2 of 2 people found the following review helpful
Järvi's Excellent Atterberg Series Continues 27 Feb. 2014
By Matthew Estabrook - Published on
Format: Audio CD
I've been eagerly awaiting the second installment of Neeme Järvi's Atterberg series since last spring's excellent, Grammy-nominated debut. This second volume features the late-Romantic Swedish composer's heroic Second and folk-hued Eighth symphonies. Järvi and the Gothenburg Symphony Orchestra take the Second Symphony at a blistering pace, chopping nearly 10 minutes off the 40-minute span of Ari Rasilainen's masterful reference recording for the CPO label. At first, this was disappointing, because Rasilainen's slower tempos impart more gravitas and yield more dramatic climaxes, at least in the first movement. But after repeated listenings, Järvi proves equally convincing, especially in his luminous second movement and sizzling third. The Eighth Symphony strikes me generally as a somewhat less captivating work--tuneful but less epic than the Second--and Järvi and the Gothenburgers give it an energetic and enjoyable performance.
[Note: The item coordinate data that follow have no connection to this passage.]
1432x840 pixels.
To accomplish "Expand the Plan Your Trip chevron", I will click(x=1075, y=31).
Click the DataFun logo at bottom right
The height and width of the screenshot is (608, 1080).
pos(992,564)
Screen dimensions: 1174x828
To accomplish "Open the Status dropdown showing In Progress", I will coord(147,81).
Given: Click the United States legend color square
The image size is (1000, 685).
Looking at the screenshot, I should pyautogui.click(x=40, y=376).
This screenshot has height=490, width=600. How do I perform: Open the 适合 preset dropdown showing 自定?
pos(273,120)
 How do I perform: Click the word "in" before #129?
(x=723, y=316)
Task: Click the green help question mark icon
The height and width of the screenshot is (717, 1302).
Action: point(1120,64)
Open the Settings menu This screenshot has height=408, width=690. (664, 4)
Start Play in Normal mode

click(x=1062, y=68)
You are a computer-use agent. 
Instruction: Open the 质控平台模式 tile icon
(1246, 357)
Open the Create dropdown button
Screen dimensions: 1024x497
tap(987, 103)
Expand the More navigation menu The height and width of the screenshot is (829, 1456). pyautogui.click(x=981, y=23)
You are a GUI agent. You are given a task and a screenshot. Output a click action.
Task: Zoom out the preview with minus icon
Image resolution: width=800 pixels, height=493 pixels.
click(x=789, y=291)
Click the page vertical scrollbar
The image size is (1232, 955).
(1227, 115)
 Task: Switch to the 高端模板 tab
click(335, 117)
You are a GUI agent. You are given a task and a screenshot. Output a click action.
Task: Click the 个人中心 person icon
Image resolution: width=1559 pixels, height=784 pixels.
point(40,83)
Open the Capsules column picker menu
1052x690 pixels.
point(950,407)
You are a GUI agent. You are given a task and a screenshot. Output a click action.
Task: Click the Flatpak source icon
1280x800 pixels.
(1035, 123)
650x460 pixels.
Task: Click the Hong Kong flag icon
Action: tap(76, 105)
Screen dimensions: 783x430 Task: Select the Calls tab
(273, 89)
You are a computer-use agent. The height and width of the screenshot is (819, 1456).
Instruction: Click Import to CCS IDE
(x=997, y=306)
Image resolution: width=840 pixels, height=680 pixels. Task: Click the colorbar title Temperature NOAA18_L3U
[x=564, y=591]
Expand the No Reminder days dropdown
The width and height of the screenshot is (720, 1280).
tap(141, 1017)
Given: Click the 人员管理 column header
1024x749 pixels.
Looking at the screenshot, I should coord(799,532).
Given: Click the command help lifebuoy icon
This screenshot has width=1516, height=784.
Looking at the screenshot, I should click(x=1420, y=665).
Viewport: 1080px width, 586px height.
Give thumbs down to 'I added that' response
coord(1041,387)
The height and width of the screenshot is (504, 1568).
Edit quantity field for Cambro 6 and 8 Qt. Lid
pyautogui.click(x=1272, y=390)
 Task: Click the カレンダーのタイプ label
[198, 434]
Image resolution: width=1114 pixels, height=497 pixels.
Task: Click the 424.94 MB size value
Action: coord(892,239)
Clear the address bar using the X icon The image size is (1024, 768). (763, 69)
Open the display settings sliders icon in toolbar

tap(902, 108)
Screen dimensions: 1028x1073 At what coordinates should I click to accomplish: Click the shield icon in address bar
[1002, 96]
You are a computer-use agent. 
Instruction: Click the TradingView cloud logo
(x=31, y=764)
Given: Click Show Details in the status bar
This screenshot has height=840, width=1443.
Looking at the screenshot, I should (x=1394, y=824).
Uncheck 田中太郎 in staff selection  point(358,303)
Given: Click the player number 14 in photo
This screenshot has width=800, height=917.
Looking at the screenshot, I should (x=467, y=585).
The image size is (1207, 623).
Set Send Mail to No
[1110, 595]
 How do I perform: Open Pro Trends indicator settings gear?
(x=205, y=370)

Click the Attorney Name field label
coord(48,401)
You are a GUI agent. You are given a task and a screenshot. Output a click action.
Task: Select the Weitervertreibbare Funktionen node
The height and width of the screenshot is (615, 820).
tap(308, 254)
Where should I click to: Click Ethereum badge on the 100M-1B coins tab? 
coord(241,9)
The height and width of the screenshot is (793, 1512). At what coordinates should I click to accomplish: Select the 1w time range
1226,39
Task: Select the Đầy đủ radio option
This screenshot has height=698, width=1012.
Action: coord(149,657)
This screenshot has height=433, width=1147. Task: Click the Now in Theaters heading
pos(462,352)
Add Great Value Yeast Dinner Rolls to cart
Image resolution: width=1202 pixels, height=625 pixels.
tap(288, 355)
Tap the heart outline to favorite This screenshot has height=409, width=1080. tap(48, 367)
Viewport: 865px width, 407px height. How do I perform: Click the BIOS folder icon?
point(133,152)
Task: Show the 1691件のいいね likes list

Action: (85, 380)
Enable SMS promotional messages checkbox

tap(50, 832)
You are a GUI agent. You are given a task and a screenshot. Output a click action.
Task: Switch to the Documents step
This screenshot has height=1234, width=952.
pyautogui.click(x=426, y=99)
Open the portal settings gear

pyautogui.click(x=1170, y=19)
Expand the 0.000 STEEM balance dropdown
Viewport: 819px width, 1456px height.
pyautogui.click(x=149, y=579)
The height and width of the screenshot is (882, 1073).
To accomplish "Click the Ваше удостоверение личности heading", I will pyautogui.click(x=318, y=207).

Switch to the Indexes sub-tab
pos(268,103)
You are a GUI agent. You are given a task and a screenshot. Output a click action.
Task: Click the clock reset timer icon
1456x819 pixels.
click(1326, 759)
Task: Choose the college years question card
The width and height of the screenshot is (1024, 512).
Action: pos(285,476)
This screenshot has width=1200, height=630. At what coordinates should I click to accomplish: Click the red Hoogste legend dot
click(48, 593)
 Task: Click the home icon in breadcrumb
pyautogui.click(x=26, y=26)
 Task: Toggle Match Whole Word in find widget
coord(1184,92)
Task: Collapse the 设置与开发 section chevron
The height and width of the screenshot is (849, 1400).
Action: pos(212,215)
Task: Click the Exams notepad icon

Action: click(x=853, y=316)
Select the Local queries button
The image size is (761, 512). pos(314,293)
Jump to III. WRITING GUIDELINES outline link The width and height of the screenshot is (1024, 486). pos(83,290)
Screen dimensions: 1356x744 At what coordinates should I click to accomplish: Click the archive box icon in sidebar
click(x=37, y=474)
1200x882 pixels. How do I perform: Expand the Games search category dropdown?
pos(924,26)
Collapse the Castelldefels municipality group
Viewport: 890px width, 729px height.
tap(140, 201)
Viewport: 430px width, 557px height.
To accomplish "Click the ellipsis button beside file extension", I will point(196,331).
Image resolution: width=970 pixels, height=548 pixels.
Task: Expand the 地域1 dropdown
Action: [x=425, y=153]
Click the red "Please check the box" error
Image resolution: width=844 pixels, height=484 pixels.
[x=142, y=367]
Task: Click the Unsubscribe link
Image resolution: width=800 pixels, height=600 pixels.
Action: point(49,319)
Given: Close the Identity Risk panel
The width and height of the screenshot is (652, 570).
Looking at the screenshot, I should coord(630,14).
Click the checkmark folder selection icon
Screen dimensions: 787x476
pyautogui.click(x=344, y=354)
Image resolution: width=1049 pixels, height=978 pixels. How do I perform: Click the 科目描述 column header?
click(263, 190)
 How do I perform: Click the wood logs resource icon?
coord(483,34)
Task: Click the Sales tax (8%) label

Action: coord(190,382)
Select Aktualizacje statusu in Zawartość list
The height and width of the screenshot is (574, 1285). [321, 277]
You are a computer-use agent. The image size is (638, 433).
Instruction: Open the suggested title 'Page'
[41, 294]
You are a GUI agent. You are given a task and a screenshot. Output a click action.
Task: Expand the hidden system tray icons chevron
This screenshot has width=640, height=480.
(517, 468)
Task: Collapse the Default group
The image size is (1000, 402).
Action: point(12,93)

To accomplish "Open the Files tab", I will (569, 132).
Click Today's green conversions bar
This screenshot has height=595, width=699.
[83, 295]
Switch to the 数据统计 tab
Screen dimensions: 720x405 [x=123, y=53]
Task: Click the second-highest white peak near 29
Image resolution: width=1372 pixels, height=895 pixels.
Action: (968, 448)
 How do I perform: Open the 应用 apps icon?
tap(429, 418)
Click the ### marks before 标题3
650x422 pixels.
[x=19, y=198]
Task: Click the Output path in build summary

It's a shame that Atterberg's consistently winning music isn't heard more often; perhaps this series will help address that. (And if you like what you hear here, you should certainly consider investing in Rasilainen's complete CPO cycle on CD too.) This album is already one of my 2014 favorites.
1 of 3 people found the following review helpful
Haste makes waste for Jarvi 28 Mar. 2014
By Ears 4U - Published on
Format: Audio CD
I had high hopes for this cd as I've enjoyed most of the Neeme Jarvi CD's I've bought in the past. I'm also an ardent admirer of Kurt Atterberg's music, especially the Second symphony. Knowing this, plus the prospect of state of the art (well sometimes) Chandos sound, how could you go wrong, right? I guess anybody can have a bad day, but having Stig Westerburg's incomparable recording of Symphony No. 2 with the Stockholm Philharmonic as my benchmark, I must say this version is a miserable failure. Mr. Jarvi's tempos are way too fast on everything here, as if he just wants to get thes damned thing over with. The 8th however does fare a little better though as it is certainly a lovely work. Jarvi seems to have a slightly better grip on this work and the overall sound is soft and very nice indeed. Still, there are better versions to be had. Overall this is a disappointment, especially for Jarvi's fast & furious interpretive mumbo jumbo of Atterberg's great 2nd symphony. He just doesn't understand this composer's music and that doesn't bode well for the rest of this cycle. Stick with Stig.